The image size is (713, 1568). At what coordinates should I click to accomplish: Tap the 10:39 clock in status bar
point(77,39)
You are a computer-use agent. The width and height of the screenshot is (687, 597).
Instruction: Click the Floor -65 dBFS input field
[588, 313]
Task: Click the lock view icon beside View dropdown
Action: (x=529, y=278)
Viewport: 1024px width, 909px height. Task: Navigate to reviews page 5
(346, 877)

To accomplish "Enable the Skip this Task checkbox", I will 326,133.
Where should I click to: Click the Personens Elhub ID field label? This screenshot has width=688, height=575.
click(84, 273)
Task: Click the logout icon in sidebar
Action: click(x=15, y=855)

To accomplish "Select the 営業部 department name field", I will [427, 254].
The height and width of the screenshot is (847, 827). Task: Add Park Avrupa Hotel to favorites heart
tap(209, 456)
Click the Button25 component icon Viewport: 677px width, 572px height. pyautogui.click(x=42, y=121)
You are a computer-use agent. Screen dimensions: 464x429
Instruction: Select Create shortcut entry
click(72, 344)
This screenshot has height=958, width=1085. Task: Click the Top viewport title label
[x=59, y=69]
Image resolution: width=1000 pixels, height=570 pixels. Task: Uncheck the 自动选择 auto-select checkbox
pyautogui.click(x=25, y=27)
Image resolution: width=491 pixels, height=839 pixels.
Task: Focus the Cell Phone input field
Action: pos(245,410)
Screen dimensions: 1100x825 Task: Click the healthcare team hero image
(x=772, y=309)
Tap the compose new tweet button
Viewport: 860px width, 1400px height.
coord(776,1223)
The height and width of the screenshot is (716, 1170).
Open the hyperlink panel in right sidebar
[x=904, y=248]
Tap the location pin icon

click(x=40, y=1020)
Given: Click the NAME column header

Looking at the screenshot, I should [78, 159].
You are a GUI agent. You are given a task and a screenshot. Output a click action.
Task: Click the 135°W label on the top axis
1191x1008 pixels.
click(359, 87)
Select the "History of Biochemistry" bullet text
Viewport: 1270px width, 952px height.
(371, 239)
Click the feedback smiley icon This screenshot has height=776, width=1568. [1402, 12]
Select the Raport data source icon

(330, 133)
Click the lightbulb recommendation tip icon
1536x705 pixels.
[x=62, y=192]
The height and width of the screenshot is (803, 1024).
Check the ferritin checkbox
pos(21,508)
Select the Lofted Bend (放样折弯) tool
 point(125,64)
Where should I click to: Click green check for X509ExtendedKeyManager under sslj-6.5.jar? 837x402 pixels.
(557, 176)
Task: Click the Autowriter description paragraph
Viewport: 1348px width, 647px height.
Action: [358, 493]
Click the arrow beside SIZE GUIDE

· · · ·

◆ Work required
Return the whole listing exactly, with every line included.

◆ Reply to the exercise
The image size is (713, 1568). At what coordinates should I click to accomplish: Tap the 10:39 clock in status bar
point(77,39)
You are a computer-use agent. The width and height of the screenshot is (687, 597).
Instruction: Click the Floor -65 dBFS input field
[588, 313]
Task: Click the lock view icon beside View dropdown
Action: (x=529, y=278)
Viewport: 1024px width, 909px height. Task: Navigate to reviews page 5
(346, 877)

To accomplish "Enable the Skip this Task checkbox", I will 326,133.
Where should I click to: Click the Personens Elhub ID field label? This screenshot has width=688, height=575.
click(84, 273)
Task: Click the logout icon in sidebar
Action: click(x=15, y=855)

To accomplish "Select the 営業部 department name field", I will [427, 254].
The height and width of the screenshot is (847, 827). Task: Add Park Avrupa Hotel to favorites heart
tap(209, 456)
Click the Button25 component icon Viewport: 677px width, 572px height. pyautogui.click(x=42, y=121)
You are a computer-use agent. Screen dimensions: 464x429
Instruction: Select Create shortcut entry
click(72, 344)
This screenshot has height=958, width=1085. Task: Click the Top viewport title label
[x=59, y=69]
Image resolution: width=1000 pixels, height=570 pixels. Task: Uncheck the 自动选择 auto-select checkbox
pyautogui.click(x=25, y=27)
Image resolution: width=491 pixels, height=839 pixels.
Task: Focus the Cell Phone input field
Action: pos(245,410)
Screen dimensions: 1100x825 Task: Click the healthcare team hero image
(x=772, y=309)
Tap the compose new tweet button
Viewport: 860px width, 1400px height.
coord(776,1223)
The height and width of the screenshot is (716, 1170).
Open the hyperlink panel in right sidebar
[x=904, y=248]
Tap the location pin icon

click(x=40, y=1020)
Given: Click the NAME column header

Looking at the screenshot, I should [78, 159].
You are a GUI agent. You are given a task and a screenshot. Output a click action.
Task: Click the 135°W label on the top axis
1191x1008 pixels.
click(359, 87)
Select the "History of Biochemistry" bullet text
Viewport: 1270px width, 952px height.
(371, 239)
Click the feedback smiley icon This screenshot has height=776, width=1568. [1402, 12]
Select the Raport data source icon

(330, 133)
Click the lightbulb recommendation tip icon
1536x705 pixels.
[x=62, y=192]
The height and width of the screenshot is (803, 1024).
Check the ferritin checkbox
pos(21,508)
Select the Lofted Bend (放样折弯) tool
 point(125,64)
Where should I click to: Click green check for X509ExtendedKeyManager under sslj-6.5.jar? 837x402 pixels.
(557, 176)
Task: Click the Autowriter description paragraph
Viewport: 1348px width, 647px height.
Action: [358, 493]
Click the arrow beside SIZE GUIDE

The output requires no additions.